Doğu toplumlarında mesajlar hiç bir zaman direk verilmez. Duygu ve düşünceler, dilek ve temenniler açık söylenmez. Hep bir dolaylama vardır. Aracılar, elçiler yoluyla haberler gönderilir, pazarlıklar yapılır, anlaşmalar sağlanır, ve bir sonuç alana kadar bu herkesten gizlenir. Zafer sizin, bozgun rakiplerinizin hesabına yazılır.
Kimse attığı adımlardan emin değildir. Her an istikamet değişebilir, savunulan her şey inkar edilebilir, aracılar saf dışı bırakılabilir, elçilerin kellesi uçabilir. Hiç kimse garantide değildir.
Doğuya gittikçe ihtiras, ihanet ve gurur artar. Gururunuz ve ihtirasınız arasında sıkışıp kalır, aklınıza (Ratio) her an ihanet etmeye hazır olursunuz.

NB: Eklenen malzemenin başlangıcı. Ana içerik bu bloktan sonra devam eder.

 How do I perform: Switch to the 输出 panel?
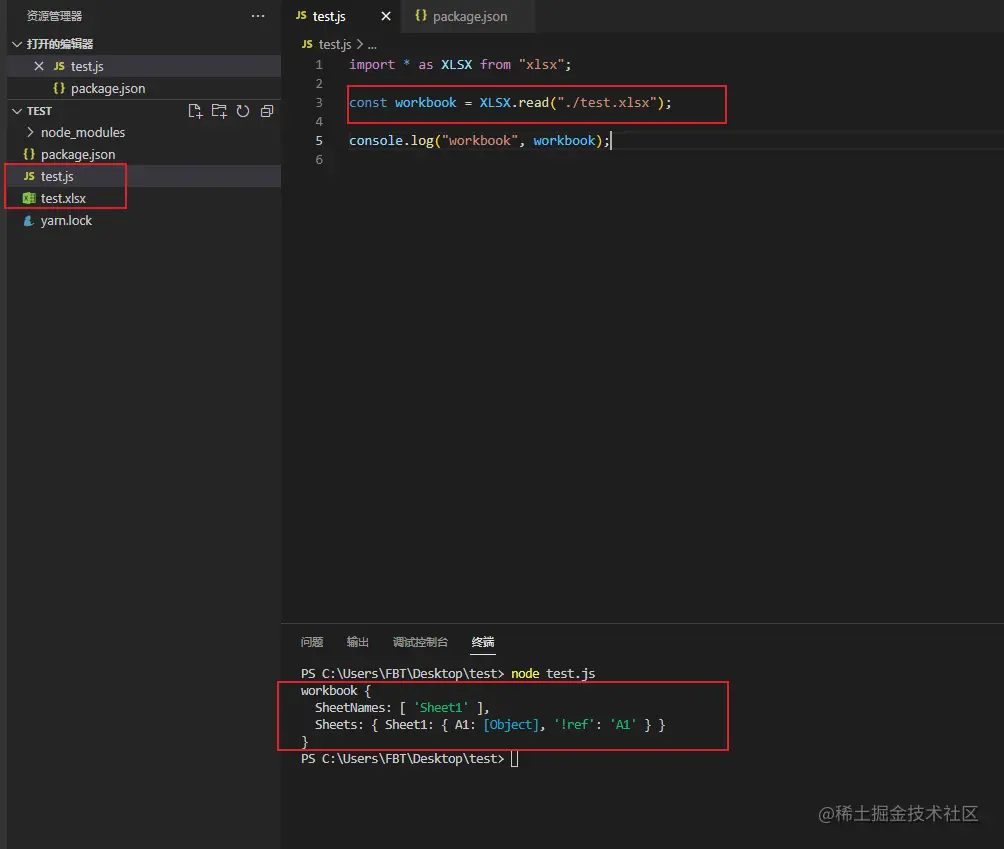[357, 641]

Doğuya gittikçe duygusallık artar, kişiliğiniz içkinleşir, en basit mülakatlarda bile ağlamaklı, kırılgan veya öfke dolu olursunuz. Ne istediğiniz, veya istemediğiniz bir türlü tam olarak anlaşılmaz. Bir mikrafon uzatıldığında, ya ağlar, ya küfür eder ya da birilerine yağ çekme ihtiyacı duyarsınız. Objektif olma şansınız yoktur orada.
Bu örneğin çocuklarda çok sık karşılaşılan bir olgudur. Türkiye’de bir çocuğa bir şey söylediğinizde, çocuk utanır, ağlamaklı olur ve ağlar. Çünkü genelde, çocuklar, yetişkinlerin sık sık onları karşı karşıya bıraktırdıkları ikilemden dolayı, ne istediklerini bilemezler. Hak etmediği halde hediyelere boğulan, gereksiz mükafatlarla manupule edilmiş, hak ettiği halde arzu ve hayallerine ulaşamamış bu kandırılmış küçük ruhlar, büyüyünce de yukarıda belirttiğimiz davranış modellerine sahip olurlar. Ondan sonra çık işin içerisinden çıkabilirsen.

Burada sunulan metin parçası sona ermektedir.